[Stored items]
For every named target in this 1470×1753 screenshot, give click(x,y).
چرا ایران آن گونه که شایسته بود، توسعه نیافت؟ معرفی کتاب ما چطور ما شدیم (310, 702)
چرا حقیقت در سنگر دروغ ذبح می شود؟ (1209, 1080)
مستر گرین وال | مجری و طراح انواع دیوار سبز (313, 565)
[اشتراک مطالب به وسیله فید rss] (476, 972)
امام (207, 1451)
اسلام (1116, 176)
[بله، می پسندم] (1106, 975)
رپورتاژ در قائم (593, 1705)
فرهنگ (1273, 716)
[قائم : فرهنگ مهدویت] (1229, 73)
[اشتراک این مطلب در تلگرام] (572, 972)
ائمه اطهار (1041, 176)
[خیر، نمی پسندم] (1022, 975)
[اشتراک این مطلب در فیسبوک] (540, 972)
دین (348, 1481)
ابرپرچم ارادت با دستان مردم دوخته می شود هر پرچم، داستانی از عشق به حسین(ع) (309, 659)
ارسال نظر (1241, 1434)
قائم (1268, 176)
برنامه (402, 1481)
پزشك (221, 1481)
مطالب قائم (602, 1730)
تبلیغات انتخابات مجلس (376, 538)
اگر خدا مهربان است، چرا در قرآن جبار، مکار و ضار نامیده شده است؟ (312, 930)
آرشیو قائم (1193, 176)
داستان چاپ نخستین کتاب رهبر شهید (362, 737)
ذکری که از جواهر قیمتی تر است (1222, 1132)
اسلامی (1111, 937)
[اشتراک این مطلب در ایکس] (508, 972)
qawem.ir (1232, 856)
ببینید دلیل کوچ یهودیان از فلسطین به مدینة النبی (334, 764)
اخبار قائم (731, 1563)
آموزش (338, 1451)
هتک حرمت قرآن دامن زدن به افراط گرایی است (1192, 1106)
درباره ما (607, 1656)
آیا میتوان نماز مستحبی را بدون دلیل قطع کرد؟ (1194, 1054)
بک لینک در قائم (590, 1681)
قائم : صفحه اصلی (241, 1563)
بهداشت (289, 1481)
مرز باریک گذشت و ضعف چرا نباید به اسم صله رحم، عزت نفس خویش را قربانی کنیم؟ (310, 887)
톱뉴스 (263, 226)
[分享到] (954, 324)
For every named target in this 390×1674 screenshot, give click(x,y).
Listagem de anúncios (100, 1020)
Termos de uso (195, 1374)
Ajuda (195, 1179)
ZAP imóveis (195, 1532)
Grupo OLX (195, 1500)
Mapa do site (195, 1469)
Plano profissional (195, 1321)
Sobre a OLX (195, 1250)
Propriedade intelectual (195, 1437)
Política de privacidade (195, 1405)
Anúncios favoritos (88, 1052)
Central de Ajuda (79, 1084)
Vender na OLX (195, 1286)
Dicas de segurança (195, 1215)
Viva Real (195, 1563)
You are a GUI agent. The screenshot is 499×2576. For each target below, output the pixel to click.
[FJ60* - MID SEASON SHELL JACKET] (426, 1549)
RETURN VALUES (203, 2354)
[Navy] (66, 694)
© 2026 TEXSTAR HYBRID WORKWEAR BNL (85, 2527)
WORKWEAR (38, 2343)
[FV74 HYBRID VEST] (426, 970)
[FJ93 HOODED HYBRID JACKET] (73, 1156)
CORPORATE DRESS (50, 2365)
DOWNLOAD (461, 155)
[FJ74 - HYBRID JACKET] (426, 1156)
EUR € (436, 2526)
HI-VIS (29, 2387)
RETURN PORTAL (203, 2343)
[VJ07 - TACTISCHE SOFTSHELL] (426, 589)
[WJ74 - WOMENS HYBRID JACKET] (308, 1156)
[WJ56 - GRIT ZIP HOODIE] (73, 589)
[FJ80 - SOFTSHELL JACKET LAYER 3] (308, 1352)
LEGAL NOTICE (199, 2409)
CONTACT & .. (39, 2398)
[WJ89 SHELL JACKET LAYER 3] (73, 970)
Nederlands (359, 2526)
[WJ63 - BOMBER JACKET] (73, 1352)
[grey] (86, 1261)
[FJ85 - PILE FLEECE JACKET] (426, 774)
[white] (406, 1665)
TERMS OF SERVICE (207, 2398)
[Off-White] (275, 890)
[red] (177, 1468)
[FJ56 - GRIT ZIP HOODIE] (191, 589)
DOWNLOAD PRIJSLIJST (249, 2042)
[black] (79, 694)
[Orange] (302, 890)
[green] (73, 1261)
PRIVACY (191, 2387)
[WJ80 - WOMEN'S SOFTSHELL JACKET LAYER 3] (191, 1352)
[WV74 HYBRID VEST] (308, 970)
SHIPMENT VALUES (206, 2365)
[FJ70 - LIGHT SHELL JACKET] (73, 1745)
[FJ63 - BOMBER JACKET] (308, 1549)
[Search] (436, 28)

→ **WHAT TO DO**: Beginning with the line that holds "PRIVACY (191, 2387)", copy the entries exactly to their last line, and leave out every earlier line.

→ **SOLUTION FOR THIS PROBLEM**:
PRIVACY (191, 2387)
[WJ80 - WOMEN'S SOFTSHELL JACKET LAYER 3] (191, 1352)
[WV74 HYBRID VEST] (308, 970)
SHIPMENT VALUES (206, 2365)
[FJ70 - LIGHT SHELL JACKET] (73, 1745)
[FJ63 - BOMBER JACKET] (308, 1549)
[Search] (436, 28)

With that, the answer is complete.